The merchant had assembled a comprehensive defense across both delivery verification and behavioral history. The combination made the friendly fraud claim untenable.

  • Delivery photograph showing the package on the cardholder’s front porch, visually matching the Google Maps street view of their registered address
  • Signature confirmation from FedEx documenting receipt at the delivery address
  • GPS delivery coordinates confirming the carrier’s location at the cardholder’s exact address at the time of delivery
  • Six prior orders from the same card, billing address, and shipping address totaling $9,200 across a 14-month period
  • No prior disputes filed on any of the six previous orders — a clean dispute history across $9,200 in transactions
  • AVS full match and CVV match at the time of the disputed transaction
  • IP address at order placement matched the IP address used on all six prior orders
  • No customer communication asking about the order status, inquiring about non-receipt, or requesting a return at any point after delivery

Using Purchase History Strategically

The merchant’s response devoted a full dedicated section to the cardholder’s prior purchase history. This was a deliberate strategic decision, not a data dump. The prior history served two distinct purposes in the response narrative:

First, it established familiarity. A cardholder who has placed six orders with a merchant over 14 months is not someone who stumbled onto an unauthorized charge. They are a known, repeat customer. The “I never authorized this” claim is harder to sustain when the cardholder has placed six similar orders with the same card from the same address.

Second, it exposed the behavioral implausibility of the dispute. The merchant framed it as a logical question: “Why would a fraudster purchase $9,200 of merchandise across six orders before finally disputing one?” Fraud patterns don’t look like six legitimate orders followed by a single dispute on the seventh. Friendly fraud patterns do.

Strategic Framing

The prior purchase history section of the response presented the six previous orders in a simple table: date, amount, shipping address, dispute status. Six rows. Six entries. Six identical shipping addresses. Six “No dispute” entries in the dispute column. The visual impact of that table made the case without requiring a paragraph of argument.

Why It Won

Why It Won

Friendly fraud relies on the cardholder’s word against the merchant’s records. When the merchant can show a delivery photo at the cardholder’s actual address, six prior orders totaling $9,200 with no disputes, and consistent behavioral data across all seven transactions, the cardholder’s claim collapses. There was no credible narrative in which this was genuine fraud — and the issuer recognized that.

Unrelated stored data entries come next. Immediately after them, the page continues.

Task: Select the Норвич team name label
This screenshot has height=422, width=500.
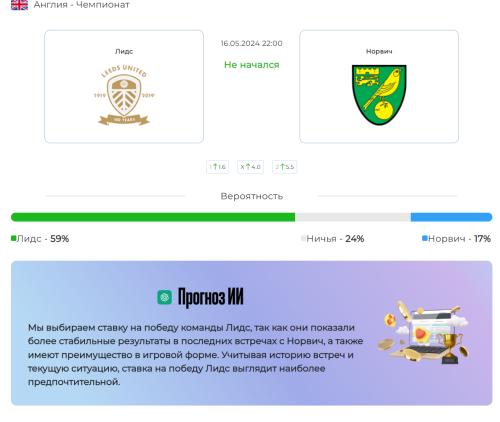Action: [x=379, y=51]
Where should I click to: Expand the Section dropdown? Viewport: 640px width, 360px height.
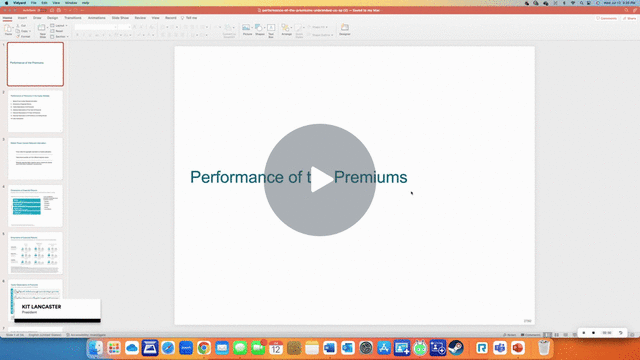pos(60,37)
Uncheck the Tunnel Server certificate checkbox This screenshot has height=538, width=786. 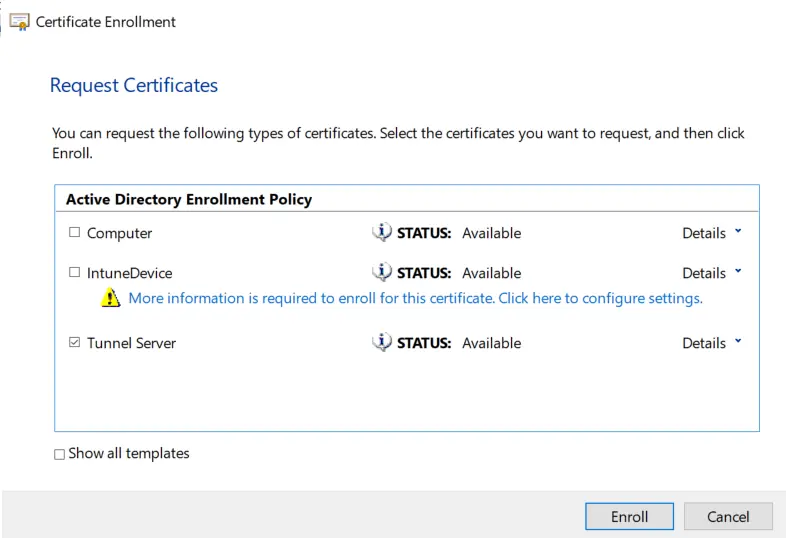pyautogui.click(x=74, y=343)
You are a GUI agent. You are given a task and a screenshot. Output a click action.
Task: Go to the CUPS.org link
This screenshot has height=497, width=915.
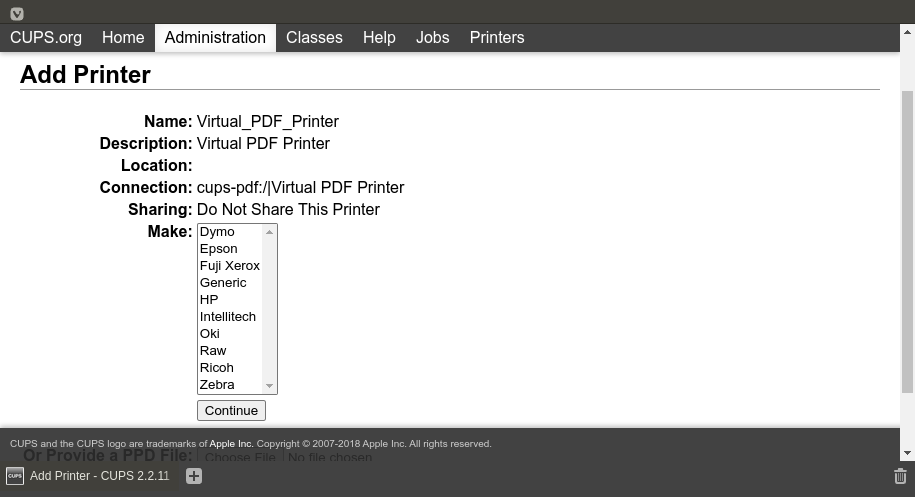(x=46, y=37)
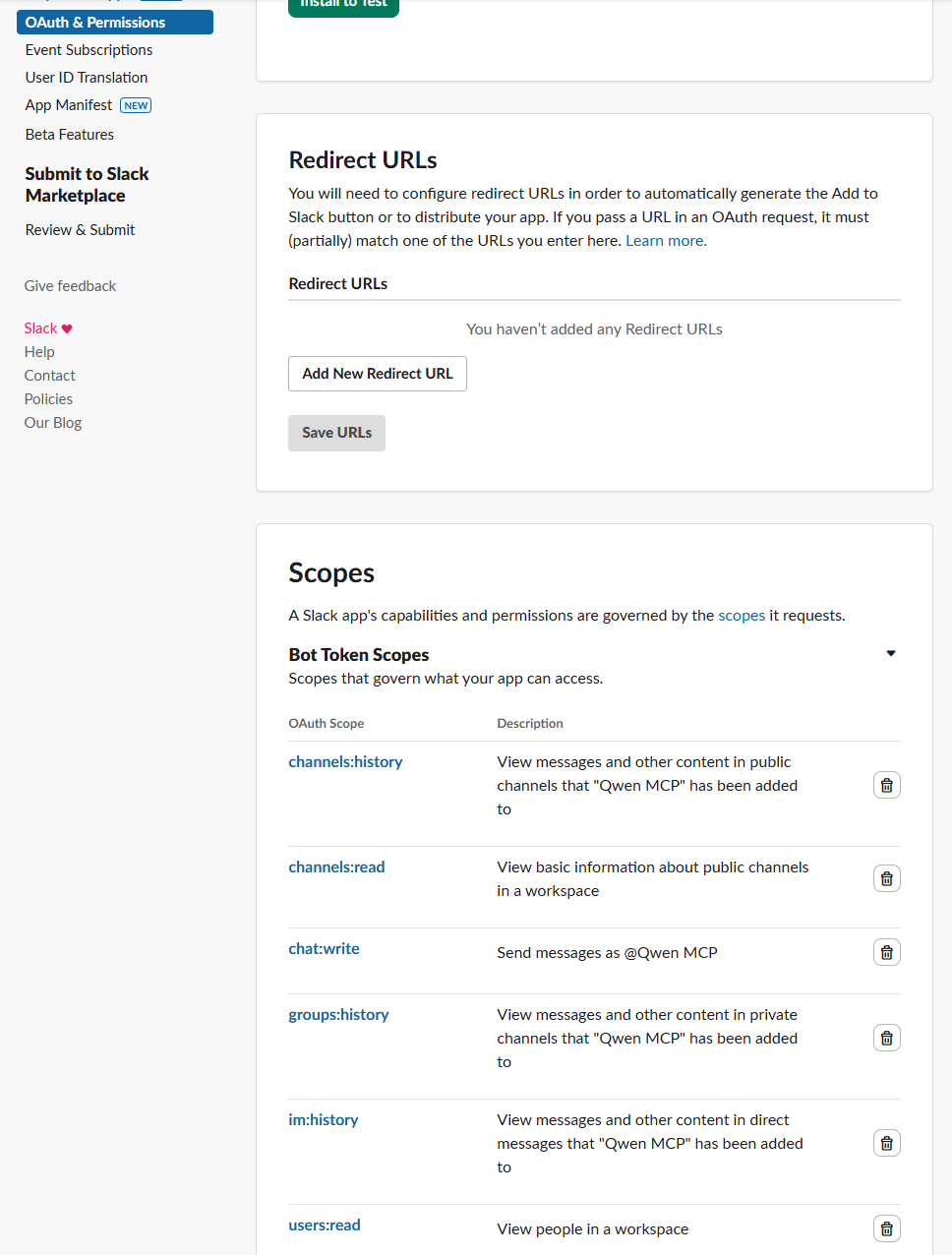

The issuer’s implicit calculus: the cardholder claims fraud. The merchant shows six prior orders from the same card with no disputes, delivery confirmation with GPS and a photograph, and no contact from the cardholder asking about the order. Either the cardholder is the unluckiest person in the world or they are filing a false dispute. The evidence pattern was unambiguous.

Key Takeaways

  1. Delivery photos are now standard — require them from your carrier. Enable delivery photograph services on all shipments, especially high-value orders. A photograph of the package at the cardholder’s door is often the single most persuasive piece of evidence in a fraud or INR dispute.
  2. Prior purchase history is powerful counter-evidence for friendly fraud. Compile the complete order history for any repeat customer who files a dispute. Present it in a simple, readable format. Six prior orders with no disputes tells a story that words cannot match.
  3. No prior disputes plus consistent behavioral data makes the claim implausible. Friendly fraudsters want to be believed. When the merchant can show a consistent behavioral pattern across multiple transactions — same card, same address, same IP, same device, no disputes — the isolated “fraud” claim becomes statistically implausible, and issuers respond to that implausibility.